**ЗАДАНИЕ 1**
Выведите без изменений отрывок исходного текста от «Ком подступил к» до «сделала для себя.» включительно.
**ЗАДАНИЕ 2**
Что Лулу собирается разбить, судя по исходному тексту?

— Заткнись, — сказала Лулу сердито.
— Не смей говорить мне “заткнись”. Я твоя мать, — я прошипела это, но все же несколько посетителей обернулись на нас. — Перестань вести себя так, чтобы впечатлить Софию.
— Я ненавижу тебя! НЕНАВИЖУ! — это со стороны Лулу уже не было шипением. Это было громко и с надрывом. Теперь на нас уставилось все кафе.
— Ты не любишь меня, — выплюнула Лулу. — Тебе кажется, что любишь, но это не так. Ты только заставляешь меня думать о себе плохо каждую секунду. Ты сломала мне жизнь. Я не могу находиться рядом с тобой. Ты этого добивалась?
Ком подступил к моему горлу. Лулу видела это, но продолжала:
— Ты ужасная мать. Ты эгоистка. Ни о ком, кроме себя, не заботишься. Что, не можешь поверить, что я столь неблагодарна? После всего, что ты сделала для меня? Все, что, как ты говоришь, ты делала для меня, ты сделала для себя.
Она очень на меня похожа, подумала я, такая же жестокая. А вслух сказала: “Ты ужасная дочь”.
— Я знаю, я не та, кого ты хотела, я не китаянка! Я не хочу быть китаянкой, почему ты не можешь этого понять? Я ненавижу скрипку. Я НЕНАВИЖУ свою жизнь. Я НЕНАВИЖУ эту семью! Я собираюсь разбить этот стакан.
— Давай, — решилась я.

**МАТЕРИАЛ**

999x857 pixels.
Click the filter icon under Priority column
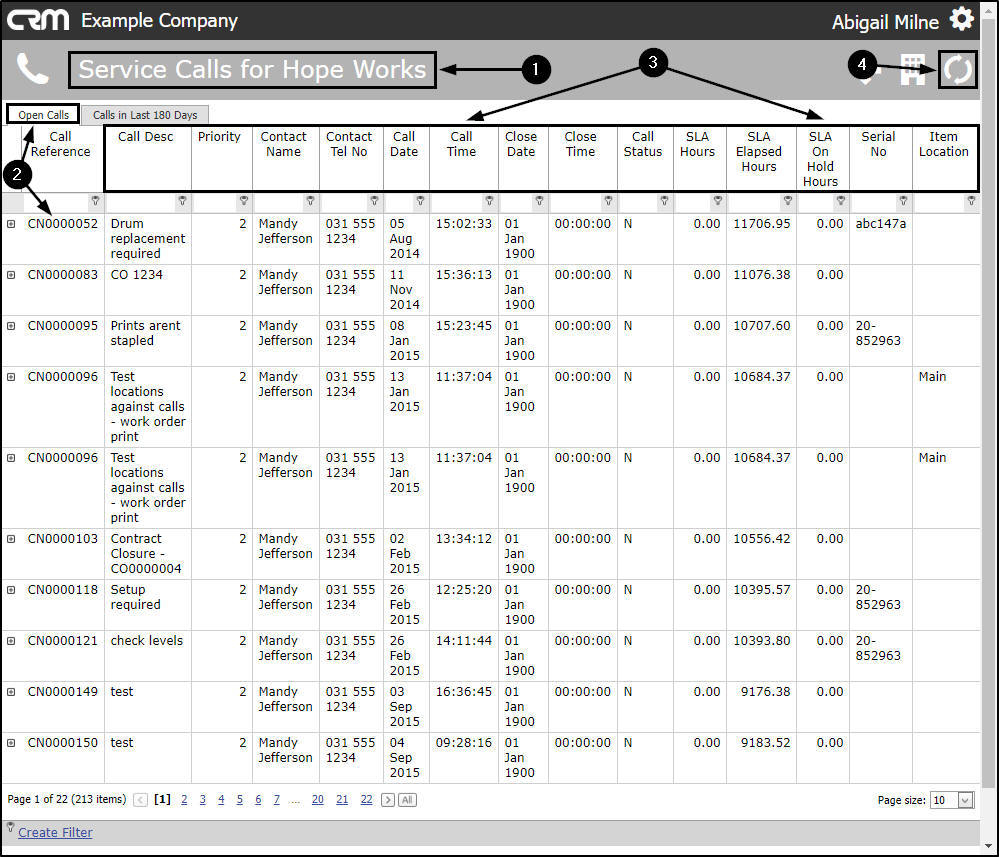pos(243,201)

---

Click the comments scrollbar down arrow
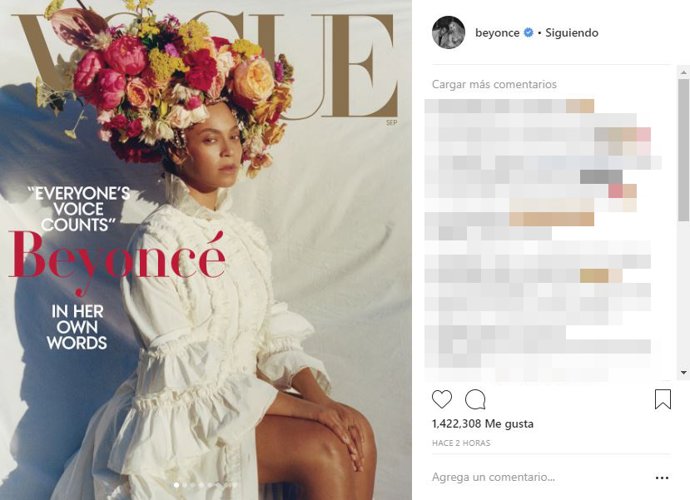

...

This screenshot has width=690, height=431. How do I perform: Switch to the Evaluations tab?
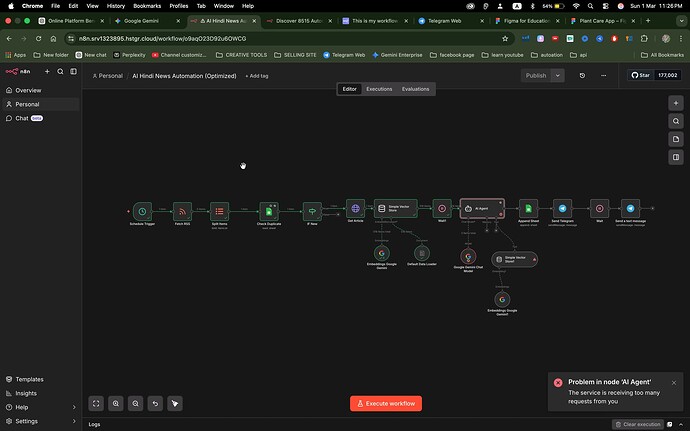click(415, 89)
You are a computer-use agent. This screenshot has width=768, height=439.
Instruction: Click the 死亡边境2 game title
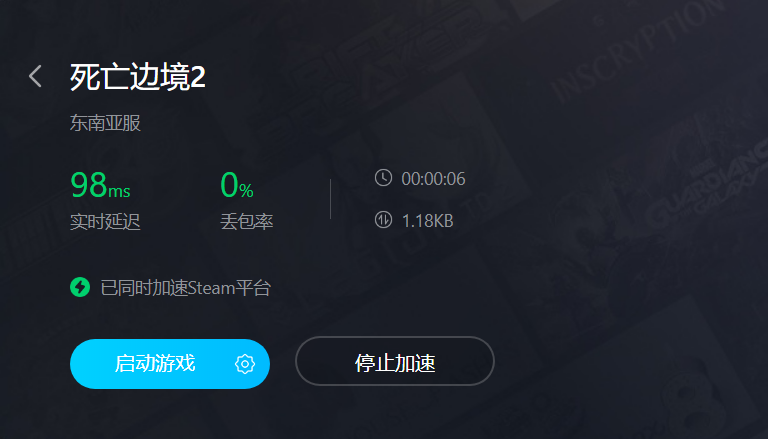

**ОТВЕТ 1**
Ком подступил к моему горлу. Лулу видела это, но продолжала:
— Ты ужасная мать. Ты эгоистка. Ни о ком, кроме себя, не заботишься. Что, не можешь поверить, что я столь неблагодарна? После всего, что ты сделала для меня? Все, что, как ты говоришь, ты делала для меня, ты сделала для себя.

**ОТВЕТ 2**
Стакан.